PAGE EXCERPT:
I am sure that there are many students who do fall through the cracks, but having worked on and visited many, many campuses during my career in higher education, I am convinced that the majority of colleges in the U.S. offer their students abundant opportunities to learn, grow, and succeed. I would encourage all of my fellow policy makers to get out of your offices and go visit some campuses if you really want to find out what is happening in higher education. Spend some time sitting in on classes and touring facilities to see how much things have changed since our day, and to fully understand that the sad-sack stories we hear from disgruntled students don’t necessarily tell the true story of what is happening at our nation’s colleges and universities. 

In fact, having seen the sort of remarkable support available to students on college campuses around the county, I’m left wondering if perhaps institutions aren’t working too hard to motivate, stimulate, guide, and satisfy students. The workplace isn’t nearly as coddling, nurturing, and inspiring as today’s colleges seem to be, and one can’t help but wonder if the ever-innovative and forgiving college campus isn’t setting students up for disappointment in the workplace.

CHALLENGE 1: In the college passage, what does the writer urge fellow policy makers to do if they really want to find out what is happening in higher education?
The records have no connection to the college passage.

RECORDS FOR THIS TASK:
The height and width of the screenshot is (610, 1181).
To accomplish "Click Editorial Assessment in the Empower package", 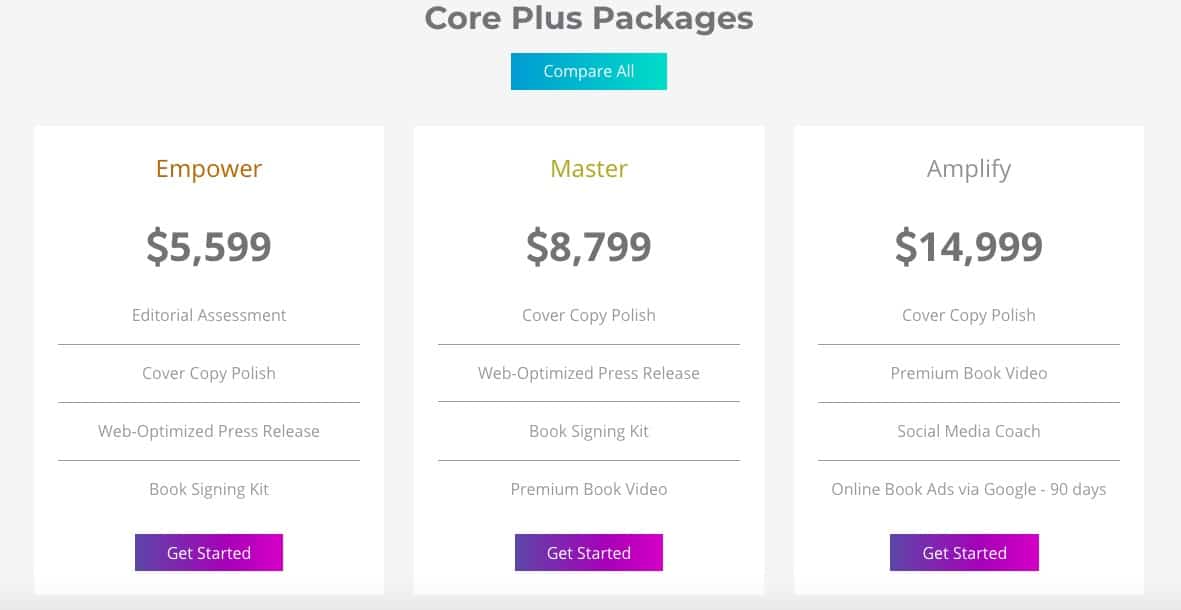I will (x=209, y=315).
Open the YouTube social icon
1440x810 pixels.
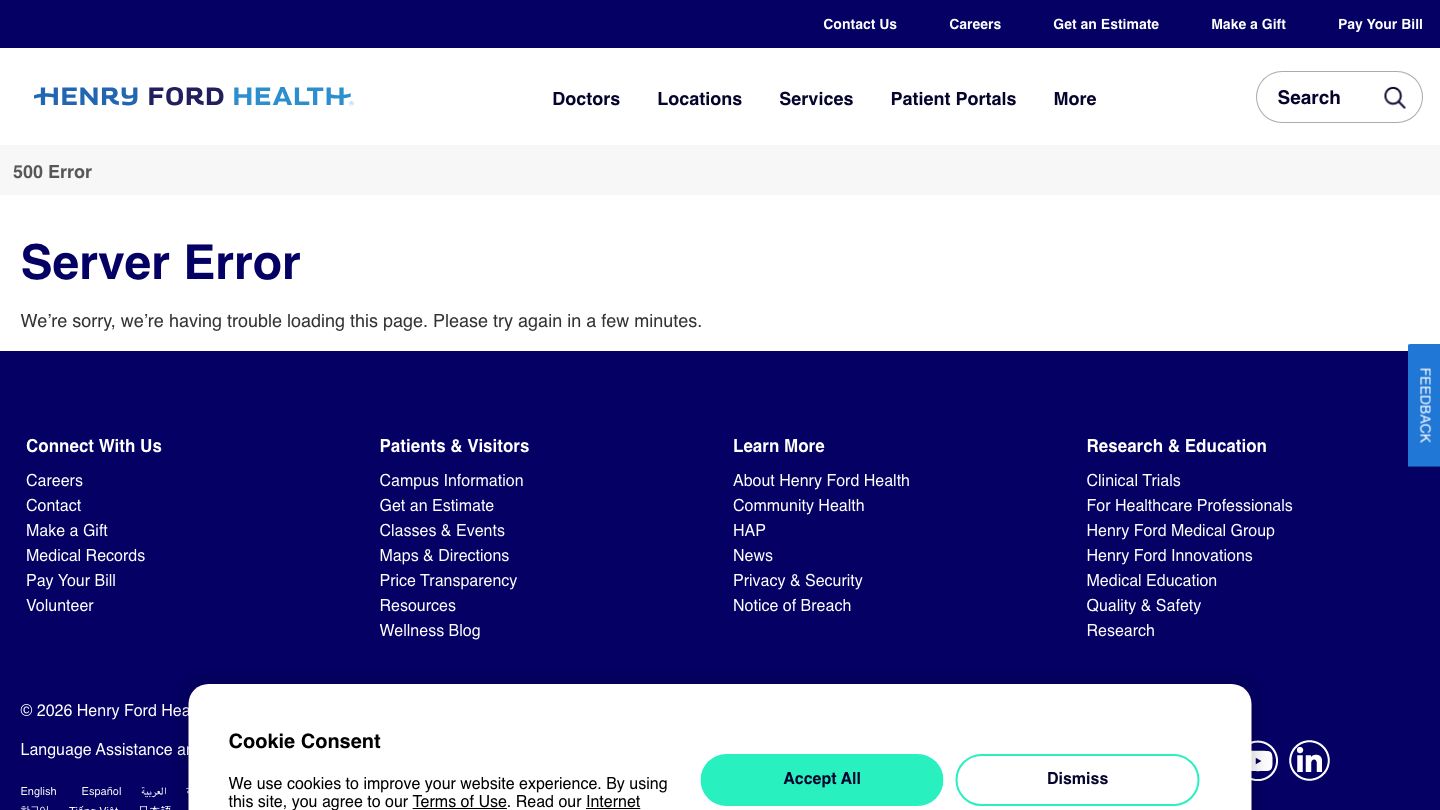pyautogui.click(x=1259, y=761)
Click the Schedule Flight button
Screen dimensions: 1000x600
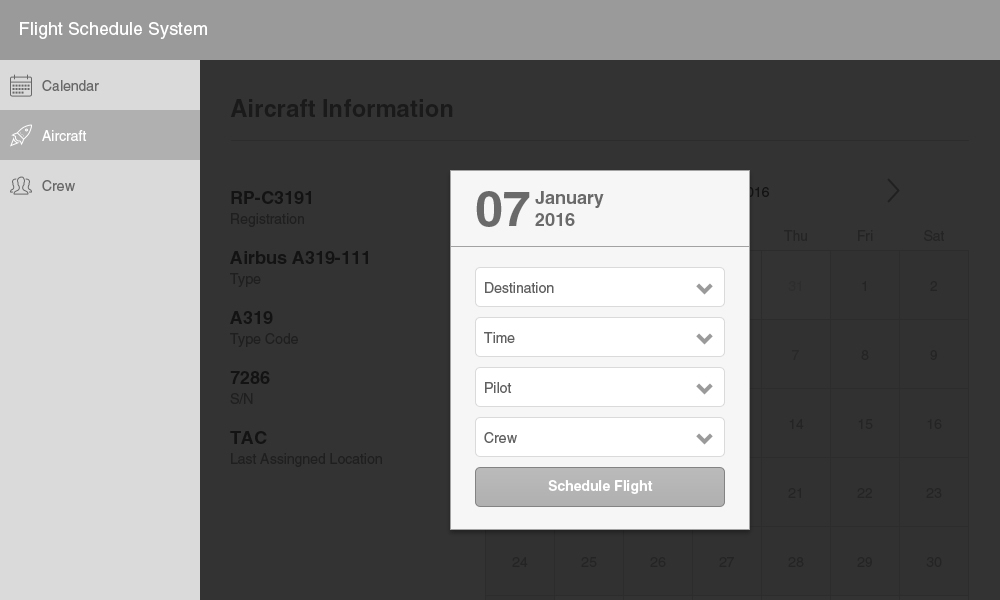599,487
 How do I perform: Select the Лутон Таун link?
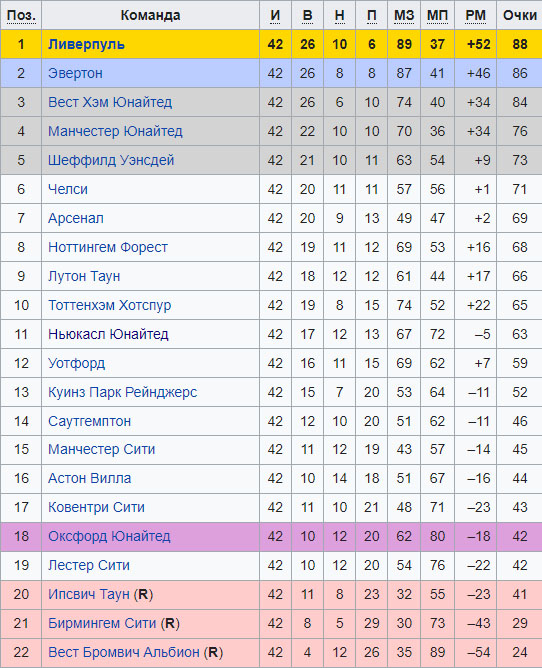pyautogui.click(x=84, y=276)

CHALLENGE 2: Copy the records verbatim, starting with the line containing "Open the YouTube social icon" and going on through the last line of the records. Leave out the pictures.

REPLY 1: Get out of their offices and go visit some campuses.

REPLY 2:
Open the YouTube social icon
1440x810 pixels.
pyautogui.click(x=1259, y=761)
Click the Schedule Flight button
Screen dimensions: 1000x600
599,487
 How do I perform: Select the Лутон Таун link?
pyautogui.click(x=84, y=276)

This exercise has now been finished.